4. Complete the self-assessment. Answer the questions in the online platform, saving your progress as you go. A senior person in your organisation — typically a director or board member — must confirm that the answers are accurate before submission.
5. Assessment and feedback. A qualified assessor from a Certification Body reviews your answers within three working days. If they need clarification or additional information, you can update and resubmit. Each resubmission is also reviewed within three working days.
6. Certification. Once your assessment meets all requirements, your Cyber Essentials certificate is issued. You receive a digital badge to display on your website and marketing materials.

If you do not pass, the assessor provides detailed feedback explaining which areas were non-compliant. You are given two working days to address simple issues and resubmit without additional charges. If you still cannot pass after that window, you will need to reapply and pay the assessment fee again.

Do You Need Help?

If you have a relatively straightforward IT setup — a handful of laptops, Microsoft 365, and a decent broadband router — you can likely handle the self-assessment yourself with the help of the free IASME resources.

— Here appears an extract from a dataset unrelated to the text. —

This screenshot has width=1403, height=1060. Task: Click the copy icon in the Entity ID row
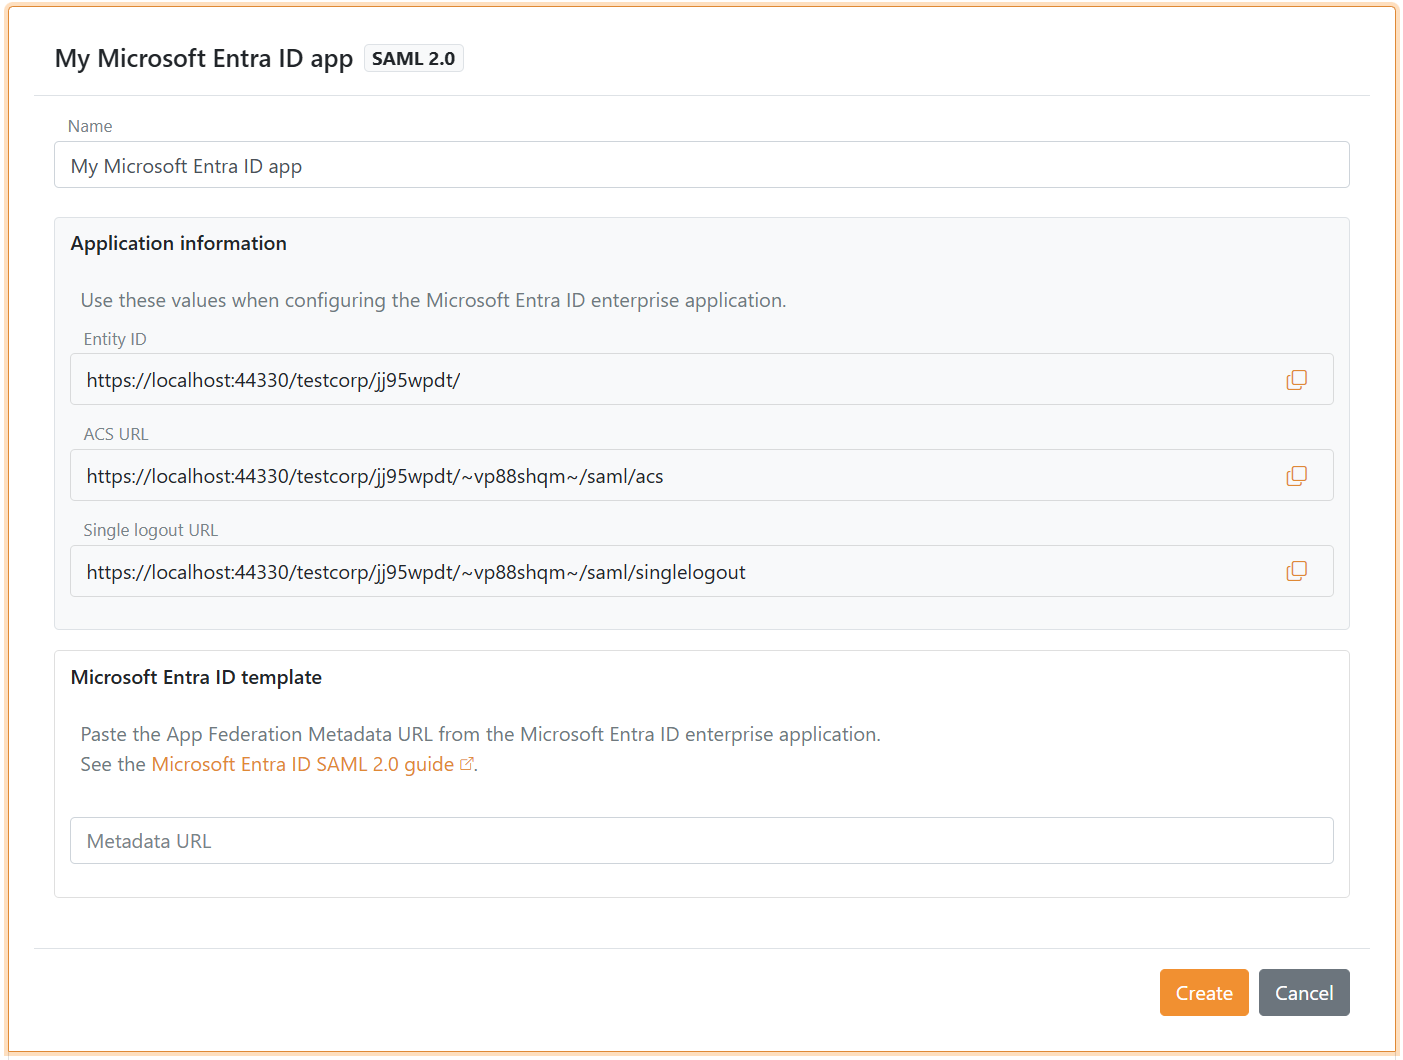click(1296, 379)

If your setup is more complex, or if you simply want confidence that you will pass first time, there are two types of professional support available:

• Cyber Advisors — Assured by the NCSC, these professionals provide practical, hands-on advice to help small and medium-sized businesses implement the five controls and prepare for the assessment.
• Certification Bodies — Licensed by IASME to deliver the assessment and certification process. Many also offer consultancy packages alongside the assessment itself.

Key Takeaways

Cyber Essentials Certification is not a luxury or a nice-to-have. For UK small businesses, it is rapidly becoming a baseline expectation — from clients, from insurers, from supply chain partners, and from government buyers. The good news is that it is affordable, achievable, and genuinely effective at reducing your risk of a cyber attack.

If you have been putting it off, now is the time to act. The April 2026 changes will make the requirements stricter, so getting certified sooner rather than later gives you a smoother path. Start with the free NCSC Readiness Tool, understand what is in scope, and take it one control at a time.